* **DESCRIPTION OF THE TASK**: Go over the listing below line by line, and return each one holding the string "Apply".

■ ■ ■ ■ ■ ■ ■

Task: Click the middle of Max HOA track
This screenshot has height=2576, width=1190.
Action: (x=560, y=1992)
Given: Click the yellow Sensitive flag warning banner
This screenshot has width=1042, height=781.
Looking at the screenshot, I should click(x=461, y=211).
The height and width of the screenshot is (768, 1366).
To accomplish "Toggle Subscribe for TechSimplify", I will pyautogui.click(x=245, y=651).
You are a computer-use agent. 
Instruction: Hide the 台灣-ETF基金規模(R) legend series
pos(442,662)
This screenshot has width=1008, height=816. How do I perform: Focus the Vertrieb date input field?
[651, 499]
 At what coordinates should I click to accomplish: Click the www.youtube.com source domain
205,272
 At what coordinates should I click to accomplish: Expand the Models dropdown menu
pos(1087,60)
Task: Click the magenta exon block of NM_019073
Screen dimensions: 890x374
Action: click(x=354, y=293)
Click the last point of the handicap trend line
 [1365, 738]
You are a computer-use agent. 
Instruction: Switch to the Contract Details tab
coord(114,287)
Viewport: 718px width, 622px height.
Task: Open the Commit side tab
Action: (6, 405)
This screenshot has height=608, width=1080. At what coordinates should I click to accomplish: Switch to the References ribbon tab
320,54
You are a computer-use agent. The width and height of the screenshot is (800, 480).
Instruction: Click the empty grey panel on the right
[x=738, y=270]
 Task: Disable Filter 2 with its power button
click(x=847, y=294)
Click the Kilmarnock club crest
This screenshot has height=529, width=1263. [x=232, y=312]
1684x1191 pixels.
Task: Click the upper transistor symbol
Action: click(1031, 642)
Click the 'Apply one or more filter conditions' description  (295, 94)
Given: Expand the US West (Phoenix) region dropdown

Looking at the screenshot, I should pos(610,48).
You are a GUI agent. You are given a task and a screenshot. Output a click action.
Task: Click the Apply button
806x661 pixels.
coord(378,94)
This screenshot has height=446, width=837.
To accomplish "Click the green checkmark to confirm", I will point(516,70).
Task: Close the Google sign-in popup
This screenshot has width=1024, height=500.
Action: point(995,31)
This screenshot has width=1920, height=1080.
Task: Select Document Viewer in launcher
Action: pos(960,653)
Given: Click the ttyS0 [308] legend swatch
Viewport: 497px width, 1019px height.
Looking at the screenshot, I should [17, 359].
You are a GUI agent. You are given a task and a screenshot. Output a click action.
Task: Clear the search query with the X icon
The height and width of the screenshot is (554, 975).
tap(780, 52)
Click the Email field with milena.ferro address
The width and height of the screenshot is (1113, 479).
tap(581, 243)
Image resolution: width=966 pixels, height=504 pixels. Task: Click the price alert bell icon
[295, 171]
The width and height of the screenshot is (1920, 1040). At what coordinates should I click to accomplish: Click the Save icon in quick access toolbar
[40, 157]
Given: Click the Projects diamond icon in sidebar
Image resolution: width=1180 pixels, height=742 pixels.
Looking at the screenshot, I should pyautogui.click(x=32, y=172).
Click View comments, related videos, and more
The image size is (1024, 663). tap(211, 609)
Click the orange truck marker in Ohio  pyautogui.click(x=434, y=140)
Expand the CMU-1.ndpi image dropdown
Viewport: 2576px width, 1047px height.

■ ■ ■ ■ ■ ■ ■

* **TASK RESULT**:
Click the 'Apply one or more filter conditions' description  (295, 94)
Task: Click the Apply button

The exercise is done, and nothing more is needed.